> **Work order 1**: In the extract on artificial intelligence in marketing, what name is given to the process in which AI performs profiling and real-time analysis to optimize each conversion?
> **Work order 2**: Retype the passage of the extract on artificial intelligence in marketing that opens with the words containing "Promotional planning is" and closes with "of them converting.".
> **Work order 3**: Extend the extract on artificial intelligence in marketing, picking up after its final sentence.

> **Extract provided**:
+ + + +
One may imagine that this kind of mass operation will need some resources and financial investment but by implementing artificial intelligence and automated processes, this capability can be readily available for any business.
Traditionally, personalization was focused on a set of rules based on existing data. The firms used to collect data in advance without any consideration for real time data but now better and much faster results can be obtained by using AI that allows businesses to conduct profiling and real-time analysis to optimize each conversion. This process is defined as Predictive Personalization and is driven by Machine Learning.
Promotional planning is the process of optimizing marketing tools, strategies, and resources to promote a product or service to generate demand and meet set objectives. Artificial intelligence (AI) can be used to effectively plan promotional events, measuring their outcomes, and adjusting as necessary to achieve growth.
Remarketing campaigns show ads to people who have visited a business’s website or downloaded one of its apps. Remarketing is designed to get potential customers who have shown interest in your product or service to recall your business and their intent to buy, therefore enlarging the odds of them converting.
Nowadays, the abundance of data and the advances in Machine Learning and big data applications reduce the need for top-down segmentation of customers. Smart customer clustering based on many commonalities help companies better address customer needs to provide the right experience and divide resources efficiently.
Any account management, customer success and support team has one key goal — to reduce and minimize churn. Churn prediction is the process of identifying segments or specific customers that are at risk of churning, i.e discontinuing their business, within a short amount of time in order to deal with the customer health issue as much in advance as possible.
+ + + +
> **Record set**:
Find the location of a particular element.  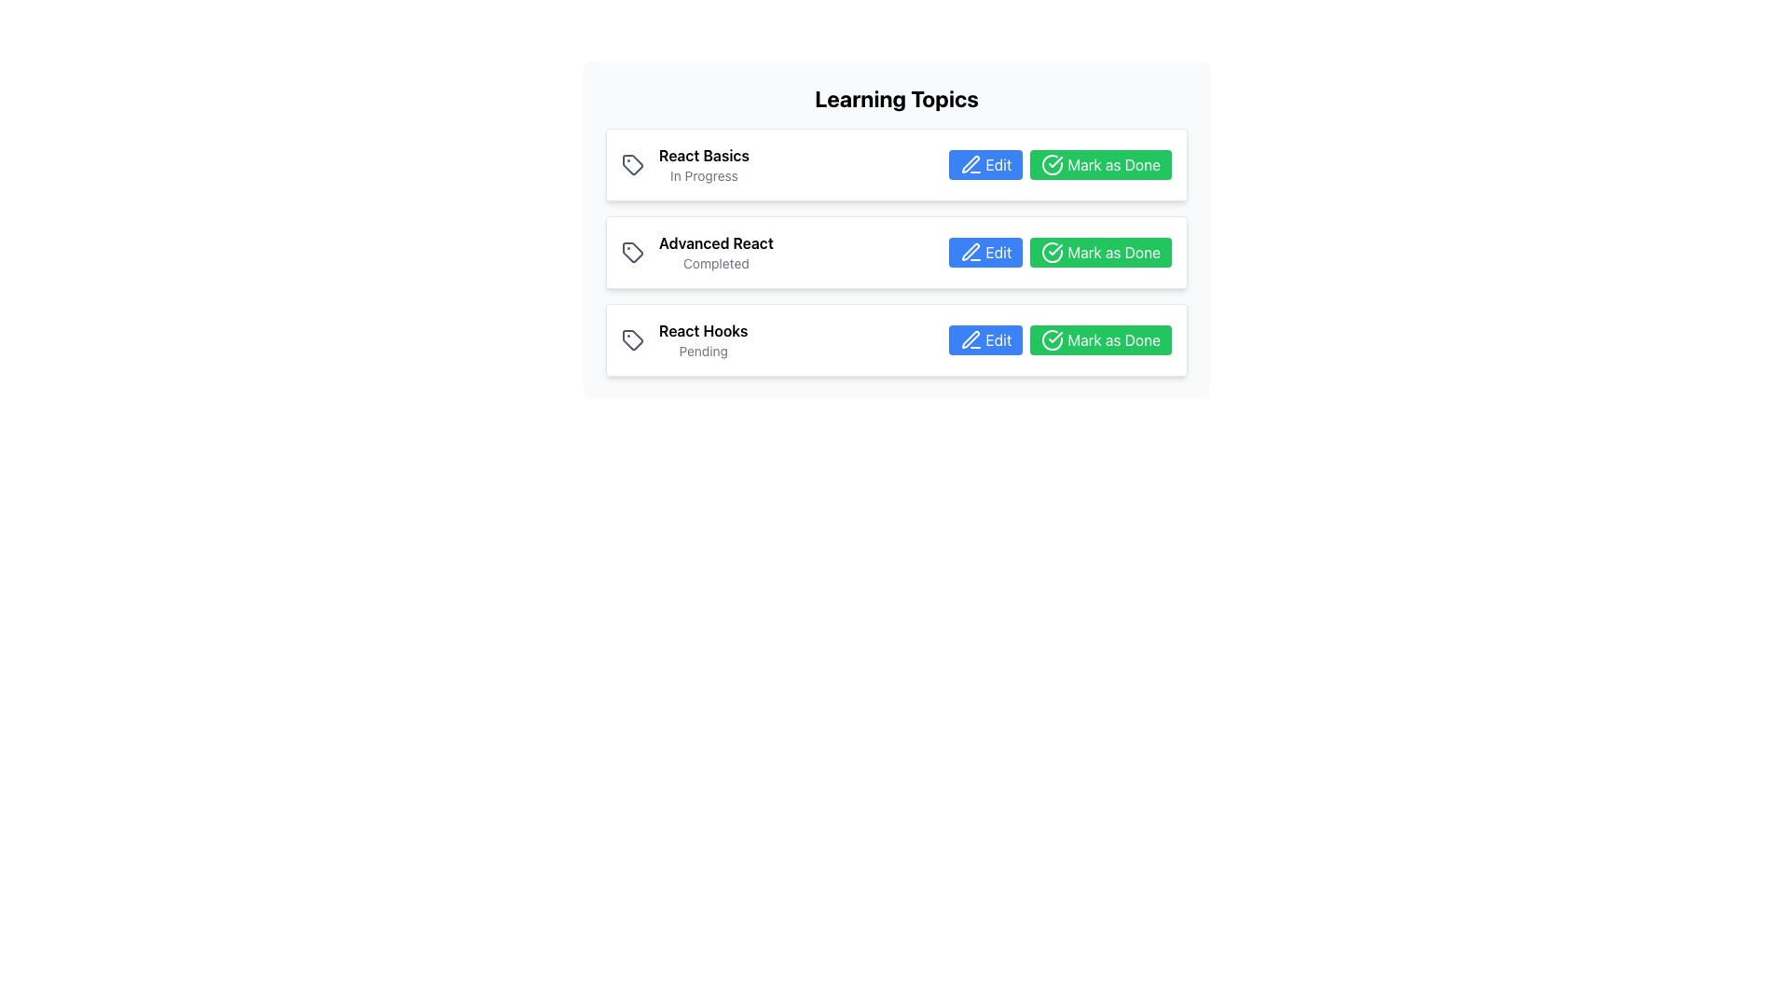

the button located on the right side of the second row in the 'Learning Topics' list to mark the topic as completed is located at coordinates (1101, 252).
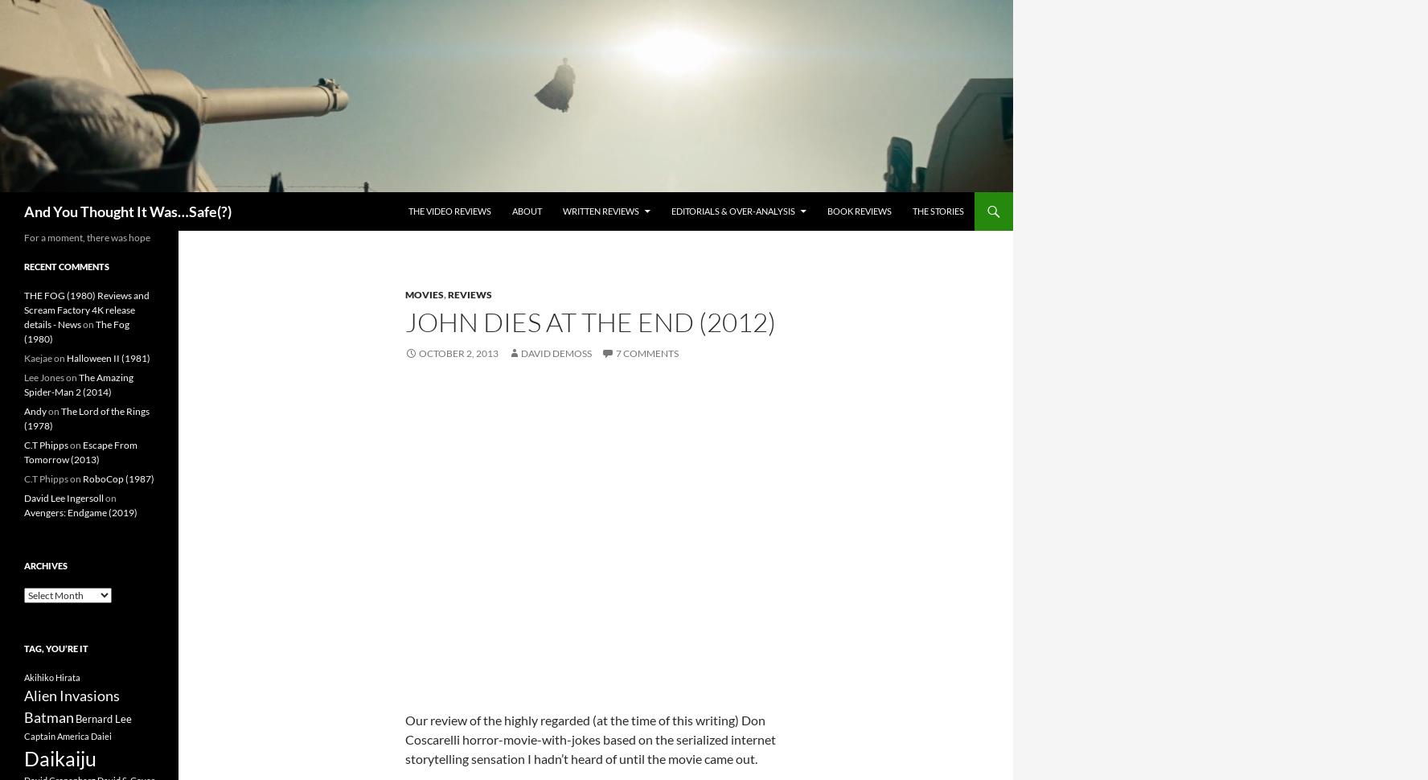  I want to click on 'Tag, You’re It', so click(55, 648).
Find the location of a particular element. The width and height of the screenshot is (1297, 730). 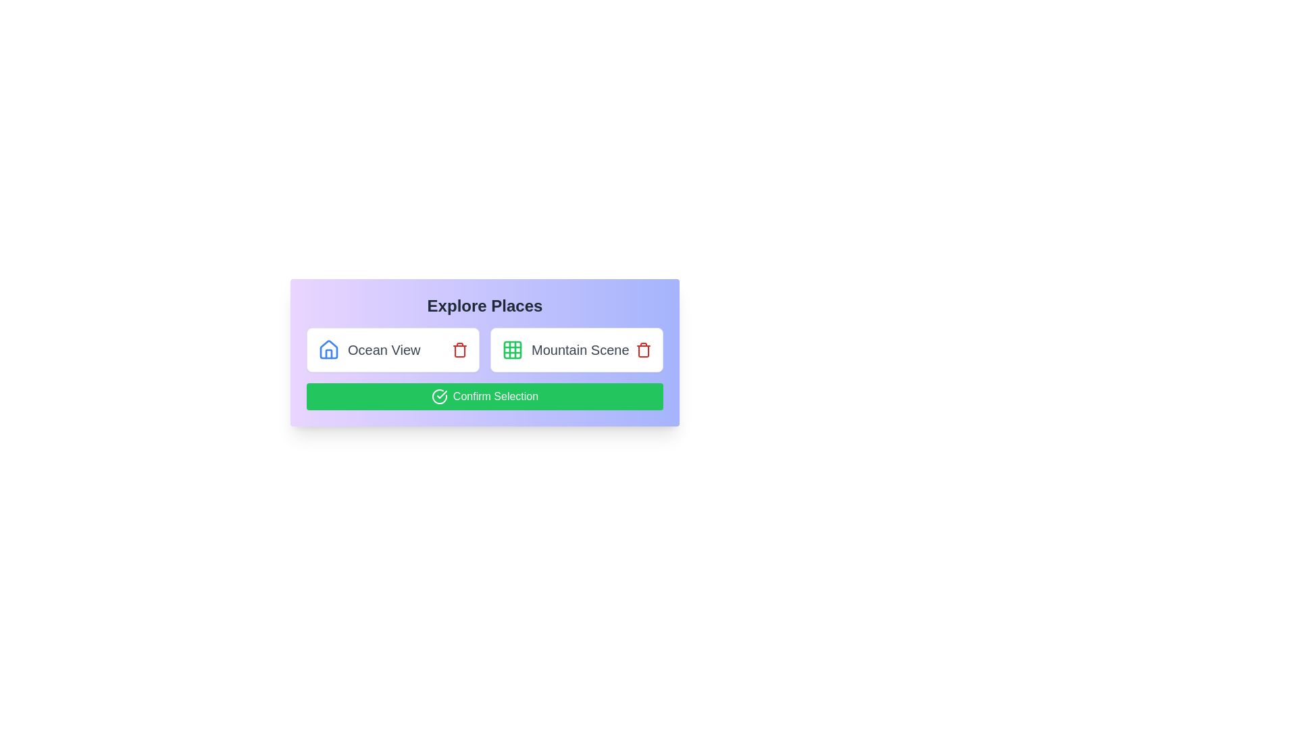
+ + + +
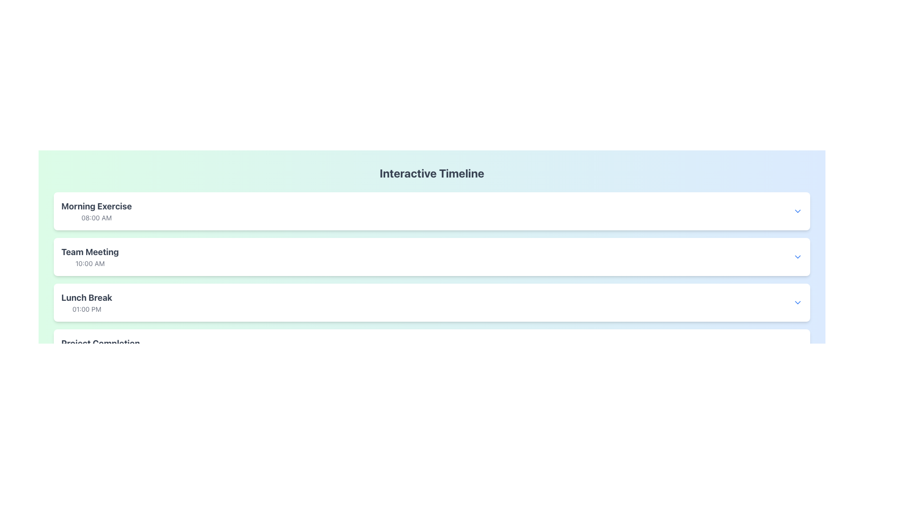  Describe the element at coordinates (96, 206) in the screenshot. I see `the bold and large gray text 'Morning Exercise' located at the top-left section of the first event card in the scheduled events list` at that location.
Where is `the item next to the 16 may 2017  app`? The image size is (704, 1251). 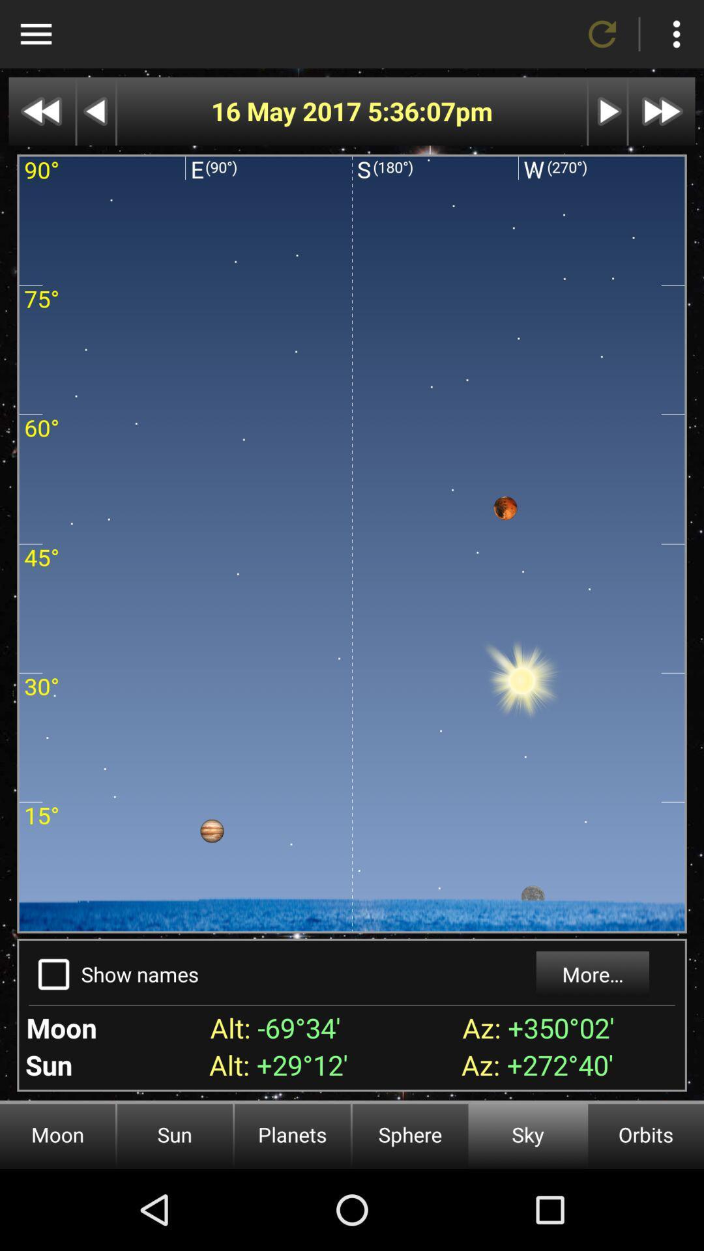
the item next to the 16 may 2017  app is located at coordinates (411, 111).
+ + + +
> **Task response 1**: Predictive Personalization

> **Task response 2**:
Promotional planning is the process of optimizing marketing tools, strategies, and resources to promote a product or service to generate demand and meet set objectives. Artificial intelligence (AI) can be used to effectively plan promotional events, measuring their outcomes, and adjusting as necessary to achieve growth.
Remarketing campaigns show ads to people who have visited a business’s website or downloaded one of its apps. Remarketing is designed to get potential customers who have shown interest in your product or service to recall your business and their intent to buy, therefore enlarging the odds of them converting.

> **Task response 3**:
Credit scoring is a statistical analysis performed by lenders and financial institutions to assess a person’s creditworthiness for mortgages, credit cards, and private loans. Credit scoring is used by lenders to decide whether to extend or deny credit.
Traditionally, a person’s credit score determined by credit bureaus is a number between 300 and 850 with 850 being the highest credit rating possible. As new types of lenders and insurers emerge, however, the traditional credit score becomes just one parameter joined with a large variety of alternative data that helps determine a person’s creditworthiness.
Fraud between companies can interrupt the flow of business and destroy their reputations and it is becoming increasingly difficult to identify and stop criminals from committing fraud: PYMNTS.com’s 2019 yearly report, “Securing B2B Payments,” relates that global markets lost $4.2 trillion in 2019 alone due to fraud. However, machine learning can identify fraud accurately before it has occurred.
In today’s global economy, supply chains include numerous partners, with services and sourcing managed across several organizations and in jurisdictions across the world. Corporations are increasing their use of third-party suppliers in the execution of key strategic imperatives and these third-party operations are becoming larger and more complicated as time goes on. Businesses should upgrade their risk management framework if they don’t want to miss potential profits and saved costs.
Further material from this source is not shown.